En l'espèce, alors qu'il ressort de pièces versées aux débats que M. [F] pouvait, occasionnement, effectuer des missions hors de sa zone de travail habituelle (Finistère sud, nord Morbihan), le mandataire liquidateur ne produit pas d'attestation du cabinet d'expertise comptable se rapportant à l'erreur invoquée, ni les documents transmis à ce cabinet pour établir les bulletins de paie qui permettraient de vérifier le principe et le montant de l'erreur alléguée. Il doit donc être débouté de sa demande de restitution de l'indû, en confirmation du jugement.
L'arrêt sera déclaré opposable au CGEA de [Localité 7], dans les limites de la garantie légale de l'AGS.

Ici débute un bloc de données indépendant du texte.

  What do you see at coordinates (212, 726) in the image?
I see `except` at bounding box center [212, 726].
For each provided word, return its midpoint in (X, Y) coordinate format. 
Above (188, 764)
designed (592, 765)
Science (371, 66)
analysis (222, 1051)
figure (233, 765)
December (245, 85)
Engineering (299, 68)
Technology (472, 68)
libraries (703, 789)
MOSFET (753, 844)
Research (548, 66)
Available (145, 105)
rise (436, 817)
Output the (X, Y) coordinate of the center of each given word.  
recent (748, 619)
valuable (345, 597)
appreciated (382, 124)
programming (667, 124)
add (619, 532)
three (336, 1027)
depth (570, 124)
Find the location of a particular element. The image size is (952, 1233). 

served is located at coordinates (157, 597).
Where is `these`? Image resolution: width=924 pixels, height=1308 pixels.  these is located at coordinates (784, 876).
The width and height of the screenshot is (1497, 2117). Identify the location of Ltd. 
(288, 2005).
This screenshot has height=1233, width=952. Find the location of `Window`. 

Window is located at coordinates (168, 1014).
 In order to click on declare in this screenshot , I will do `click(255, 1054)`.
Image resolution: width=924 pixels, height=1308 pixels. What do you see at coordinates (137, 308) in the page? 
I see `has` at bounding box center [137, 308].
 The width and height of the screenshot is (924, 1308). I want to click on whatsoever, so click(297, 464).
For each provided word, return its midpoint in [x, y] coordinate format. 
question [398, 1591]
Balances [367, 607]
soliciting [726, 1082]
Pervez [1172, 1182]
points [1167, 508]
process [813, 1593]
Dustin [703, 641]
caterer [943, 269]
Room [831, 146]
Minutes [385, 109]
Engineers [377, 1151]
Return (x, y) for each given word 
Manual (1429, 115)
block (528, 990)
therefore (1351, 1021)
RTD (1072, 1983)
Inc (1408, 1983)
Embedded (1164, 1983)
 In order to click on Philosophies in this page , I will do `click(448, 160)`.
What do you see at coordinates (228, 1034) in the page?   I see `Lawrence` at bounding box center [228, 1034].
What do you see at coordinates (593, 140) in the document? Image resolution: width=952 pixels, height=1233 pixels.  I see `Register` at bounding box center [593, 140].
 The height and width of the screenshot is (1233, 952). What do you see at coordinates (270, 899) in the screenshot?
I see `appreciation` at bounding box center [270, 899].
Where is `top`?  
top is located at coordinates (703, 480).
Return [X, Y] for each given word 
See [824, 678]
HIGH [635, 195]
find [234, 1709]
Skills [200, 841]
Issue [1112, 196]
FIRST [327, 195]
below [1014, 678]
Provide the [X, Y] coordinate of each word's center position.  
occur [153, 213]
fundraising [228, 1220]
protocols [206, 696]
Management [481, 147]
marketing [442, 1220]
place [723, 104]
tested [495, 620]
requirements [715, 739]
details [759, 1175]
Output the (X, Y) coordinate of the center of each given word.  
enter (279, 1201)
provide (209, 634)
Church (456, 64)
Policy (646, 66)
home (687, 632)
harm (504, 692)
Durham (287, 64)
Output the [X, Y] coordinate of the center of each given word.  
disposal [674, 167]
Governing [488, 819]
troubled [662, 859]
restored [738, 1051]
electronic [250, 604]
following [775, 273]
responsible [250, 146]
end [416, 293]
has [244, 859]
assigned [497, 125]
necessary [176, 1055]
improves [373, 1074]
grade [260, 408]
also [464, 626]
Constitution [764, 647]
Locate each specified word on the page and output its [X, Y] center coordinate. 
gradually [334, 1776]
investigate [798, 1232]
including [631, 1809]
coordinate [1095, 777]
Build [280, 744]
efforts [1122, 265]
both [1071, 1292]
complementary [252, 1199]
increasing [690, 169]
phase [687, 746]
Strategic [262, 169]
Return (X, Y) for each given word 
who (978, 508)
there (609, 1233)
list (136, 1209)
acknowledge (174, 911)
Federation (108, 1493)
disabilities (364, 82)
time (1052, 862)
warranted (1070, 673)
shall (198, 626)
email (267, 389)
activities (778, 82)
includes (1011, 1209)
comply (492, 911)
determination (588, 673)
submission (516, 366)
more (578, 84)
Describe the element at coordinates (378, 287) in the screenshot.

Il n'est pas inéquitable de laisser à M. [F] ses frais irrépétibles d'appel, eu égard à la situation respective des parties. Le mandataire liquidateur, es-qualités, qui succombe principalement, doit également être débouté de sa demande sur le même fondement et condamné aux dépens d'appel. Le jugement entrepris doit être confirmé en ses dispositions sur ces chefs.
PAR CES MOTIFS
La cour,
Infirme le jugement entrepris en ce qu'il a fixé la créance de M. [Y] [F] au passif de la liquidation judiciaire de la Sas Llg aux sommes de 9203,20 euros bruts à titre de rappel de salaire au titre des heures supplémentaires, 920,32 euros bruts au titre des congés payés afférents, 1 826,12 euros bruts d'indemnité au titre du non-respect de la contrepartie obligatoire en repos, 6 117,64 euros nets à titre d'indemnité pour travail dissimulé, en ce qu'il a ordonné une astreinte,
Le confirme en ses autres dispositions,
Statuant à nouveau sur les chefs infirmés, et y ajoutant,
Fixe la créance de M. [Y] [F] au passif de la liquidation judiciaire de la Sas Llg aux sommes suivantes :
-6327 euros bruts à titre de rappel d'heures supplémentaires, outre 632,70 euros bruts de congés payés afférents,
-2081,55 euros au titre de la contrepartie obligatoire en repos,
Rappelle que le jugement d'ouverture de la procédure collective a interrompu le cours des intérêts légaux,
Déboute M.[Y] [F] du surplus de ses demandes,
Dit n'y avoir lieu à ordonner une astreinte,
Dit l'arrêt opposable à l'AGS-CGEA de [Localité 7], dans les limites de sa garantie légale ;
Déboute les parties de leurs demandes respectives au titre des frais irrépétibles d'appel,
Condamne la Selarl Ep & Associés, ès-qualités de liquidateur judiciaire de la Sas Llg, aux dépens d'appel.